The 2022 fiscal year started Oct. 1, 2021; Congress did not pass the military’s budget until March 11, seven months late.
Lawmakers did, however, order Pentagon leaders to establish the Joint Safety Council. That order became law in December 2021 through section 372 of the 2022 National Defense Authorization Act.
A defense official told Defense One that the Pentagon’s office of personnel and readiness has accepted the commission’s recommendations and has been working on responses.
The commissioners said that elevating aviation safety to the highest level is the best way to ensure it remains a priority. They cited a previous 2003 defense safety oversight council that had been chartered to prevent accidents—but “lost its top-level support, resulting in diminished stature and impact”—and did not hold a meeting from fiscal year 2010 through July 2018.

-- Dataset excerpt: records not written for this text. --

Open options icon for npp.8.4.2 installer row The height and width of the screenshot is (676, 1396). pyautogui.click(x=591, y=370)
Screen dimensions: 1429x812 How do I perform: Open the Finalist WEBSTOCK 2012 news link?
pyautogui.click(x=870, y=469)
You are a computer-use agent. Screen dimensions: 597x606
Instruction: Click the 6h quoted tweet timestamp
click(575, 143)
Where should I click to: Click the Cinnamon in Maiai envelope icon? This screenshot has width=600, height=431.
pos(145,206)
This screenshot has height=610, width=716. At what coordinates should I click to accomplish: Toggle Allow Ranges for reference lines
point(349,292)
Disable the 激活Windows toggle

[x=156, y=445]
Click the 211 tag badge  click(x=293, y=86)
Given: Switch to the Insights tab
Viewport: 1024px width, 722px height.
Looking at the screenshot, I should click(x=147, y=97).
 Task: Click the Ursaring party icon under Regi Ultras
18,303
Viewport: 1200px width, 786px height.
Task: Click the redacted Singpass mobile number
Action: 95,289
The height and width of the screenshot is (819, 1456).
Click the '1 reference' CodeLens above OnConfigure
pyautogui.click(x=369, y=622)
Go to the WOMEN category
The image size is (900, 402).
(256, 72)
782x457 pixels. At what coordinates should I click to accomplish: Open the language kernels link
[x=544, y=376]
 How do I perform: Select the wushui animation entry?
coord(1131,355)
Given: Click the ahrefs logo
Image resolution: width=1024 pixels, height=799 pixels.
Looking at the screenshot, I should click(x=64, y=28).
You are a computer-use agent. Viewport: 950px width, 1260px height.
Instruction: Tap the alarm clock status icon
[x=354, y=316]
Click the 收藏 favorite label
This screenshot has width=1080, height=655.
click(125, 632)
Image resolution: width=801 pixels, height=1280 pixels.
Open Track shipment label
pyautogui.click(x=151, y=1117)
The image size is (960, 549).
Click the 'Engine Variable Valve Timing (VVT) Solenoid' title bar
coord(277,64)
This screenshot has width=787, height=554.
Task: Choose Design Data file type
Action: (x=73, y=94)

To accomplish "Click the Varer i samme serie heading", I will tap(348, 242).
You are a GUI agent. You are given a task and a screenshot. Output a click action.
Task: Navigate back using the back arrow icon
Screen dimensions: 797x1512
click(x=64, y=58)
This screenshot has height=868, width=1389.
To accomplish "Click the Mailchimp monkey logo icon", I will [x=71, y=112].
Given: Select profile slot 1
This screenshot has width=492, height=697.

This week, the House Armed Services Committee inserted language into the 2023 defense authorization bill that will require Deputy Defense Secretary Kathleen Hicks to report annually to them on what the council has accomplished.
In practical terms, a high-level central office should ensure that every military mishap—the Pentagon’s word for “accident”—gets reported and reported in a standard way. This in turn should help analysts spot dangerous trends. The commission said that its own investigation had been hampered because the military branches reported crash data in so many different ways.
The commission was established by Congress in 2018 following a similar string of fatal accidents; its 2020 report and website of their work has since been taken offline, but their report remains in print form and online elsewhere.
“Without empowered leadership focused on aviation safety at a high level within the department, aviation safety will never get the consistent emphasis and resourcing it needs to make saving lives and protecting investments in personnel and equipment a priority,” the commission said.